** begin DATA FOR PROCESSING **

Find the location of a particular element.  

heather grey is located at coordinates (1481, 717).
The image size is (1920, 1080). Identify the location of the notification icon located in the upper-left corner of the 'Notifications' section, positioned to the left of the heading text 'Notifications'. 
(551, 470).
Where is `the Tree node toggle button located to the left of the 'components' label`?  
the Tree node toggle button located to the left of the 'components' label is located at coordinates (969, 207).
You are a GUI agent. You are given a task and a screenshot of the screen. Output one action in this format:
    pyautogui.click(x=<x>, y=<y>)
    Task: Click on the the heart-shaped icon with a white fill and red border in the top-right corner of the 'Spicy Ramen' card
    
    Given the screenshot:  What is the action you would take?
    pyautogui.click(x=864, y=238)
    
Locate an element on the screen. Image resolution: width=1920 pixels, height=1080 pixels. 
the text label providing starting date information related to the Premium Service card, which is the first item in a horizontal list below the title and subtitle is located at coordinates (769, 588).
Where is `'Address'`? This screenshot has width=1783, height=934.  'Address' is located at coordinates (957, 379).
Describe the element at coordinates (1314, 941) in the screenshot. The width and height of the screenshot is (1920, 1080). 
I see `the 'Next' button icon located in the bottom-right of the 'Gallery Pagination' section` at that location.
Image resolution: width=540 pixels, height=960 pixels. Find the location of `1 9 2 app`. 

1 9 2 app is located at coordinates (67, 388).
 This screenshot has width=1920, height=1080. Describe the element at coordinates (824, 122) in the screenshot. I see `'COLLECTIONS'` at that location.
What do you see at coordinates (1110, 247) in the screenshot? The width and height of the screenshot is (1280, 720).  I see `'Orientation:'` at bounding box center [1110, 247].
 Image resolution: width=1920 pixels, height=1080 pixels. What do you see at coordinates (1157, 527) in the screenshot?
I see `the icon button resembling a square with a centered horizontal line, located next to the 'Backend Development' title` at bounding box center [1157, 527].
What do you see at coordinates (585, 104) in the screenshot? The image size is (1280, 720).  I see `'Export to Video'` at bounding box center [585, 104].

** end DATA FOR PROCESSING **

Please retype the stretch of the material from its first line through the line containing "button icon located", including that line, reproducing each line without any change.

• _PROBLEM SOLUTION_
Find the location of a particular element.  

heather grey is located at coordinates (1481, 717).
The image size is (1920, 1080). Identify the location of the notification icon located in the upper-left corner of the 'Notifications' section, positioned to the left of the heading text 'Notifications'. 
(551, 470).
Where is `the Tree node toggle button located to the left of the 'components' label`?  
the Tree node toggle button located to the left of the 'components' label is located at coordinates (969, 207).
You are a GUI agent. You are given a task and a screenshot of the screen. Output one action in this format:
    pyautogui.click(x=<x>, y=<y>)
    Task: Click on the the heart-shaped icon with a white fill and red border in the top-right corner of the 'Spicy Ramen' card
    
    Given the screenshot:  What is the action you would take?
    pyautogui.click(x=864, y=238)
    
Locate an element on the screen. Image resolution: width=1920 pixels, height=1080 pixels. 
the text label providing starting date information related to the Premium Service card, which is the first item in a horizontal list below the title and subtitle is located at coordinates (769, 588).
Where is `'Address'`? This screenshot has width=1783, height=934.  'Address' is located at coordinates (957, 379).
Describe the element at coordinates (1314, 941) in the screenshot. The width and height of the screenshot is (1920, 1080). 
I see `the 'Next' button icon located in the bottom-right of the 'Gallery Pagination' section` at that location.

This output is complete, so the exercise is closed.